WORK TO COMPLETE ->
Rescale the data from the line with "Click the chat message input field" to the line with "[x=641, y=145]", both lines included, by copying every line in full and multiplying only the answer coordinates by 1.55, rounded to whole numbers with halves rounded up. Leave the pictures out of your version.

** Start MATERIAL **

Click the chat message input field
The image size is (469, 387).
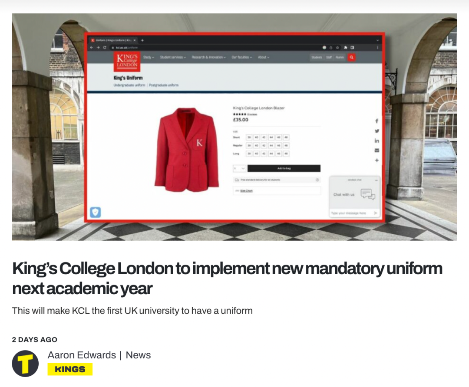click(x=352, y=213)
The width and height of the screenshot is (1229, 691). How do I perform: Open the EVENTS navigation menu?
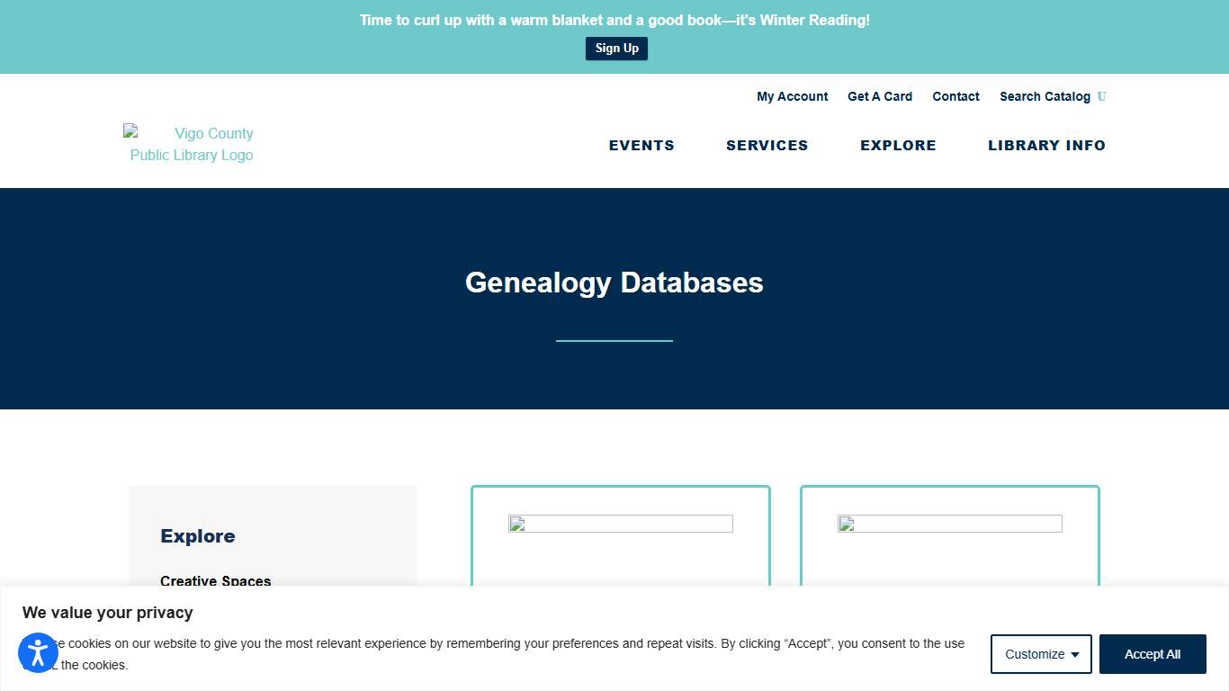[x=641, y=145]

** End MATERIAL **
** Start MATERIAL **

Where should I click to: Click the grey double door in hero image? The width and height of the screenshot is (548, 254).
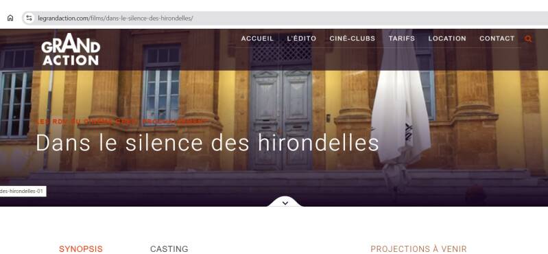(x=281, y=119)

** End MATERIAL **

RIGHT ANSWER ->
Click the chat message input field
The image size is (469, 387).
click(x=546, y=330)
The width and height of the screenshot is (1229, 691). How do I perform: Open the EVENTS navigation menu?
[x=994, y=225]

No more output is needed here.